Wifi routers emit non-ionizing radiofrequency (RF) radiation in the 2.4 GHz and 5 GHz bands. Non-ionizing means it doesn't carry enough energy to break chemical bonds or damage DNA, unlike X-rays or gamma rays which are ionizing. According to Ireland's Environmental Protection Agency, typical indoor exposure from a wifi router measures around 2 V/m at one metre and 5 V/m at half a metre. The ICNIRP's safety limit for these frequencies is 61 V/m. So even sitting right next to your router, you're exposed to roughly 1/12th of what international guidelines consider the threshold worth worrying about.

The WHO and ICNIRP have both reviewed decades of research and concluded there are no established health effects from wifi exposure at normal levels. The IARC did classify all radiofrequency radiation as "Group 2B, possibly carcinogenic" back in 2011, but that category is broad. It means there's limited evidence that warrants watching, not that there's proof of harm. Pickled vegetables are in the same category.

That said, "no established health effects" isn't the same as "proven safe forever." RF research is ongoing, and the WHO recommends basic precautionary steps: keep the router at some distance from where you sleep, turn it off when you're not using it if you want to, and use wired connections where practical. These are sensible habits, not urgent warnings.

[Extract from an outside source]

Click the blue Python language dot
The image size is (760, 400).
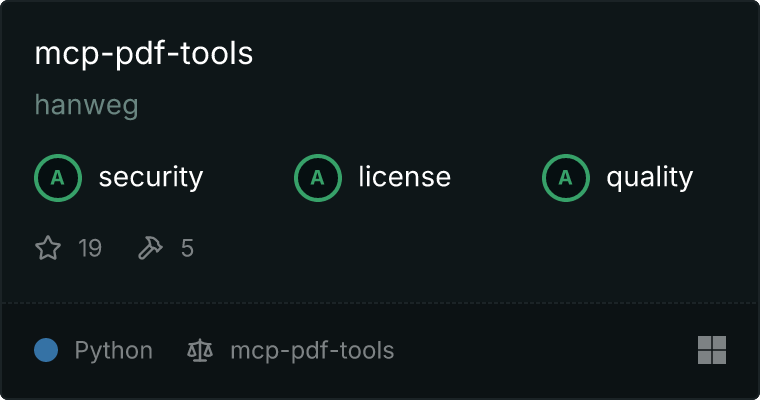click(46, 351)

Here's the practical angle though. If your router is on your bedside table, moving it to another room is a good idea regardless of radiation concerns. Routers perform better when placed centrally in your home, elevated, and away from obstructions. Sleeping next to one means it's in a corner, which is the worst possible spot for coverage. So the health question and the performance question have the same answer: don't keep it next to your bed. Not because it's dangerous, but because it's a waste of your router's range.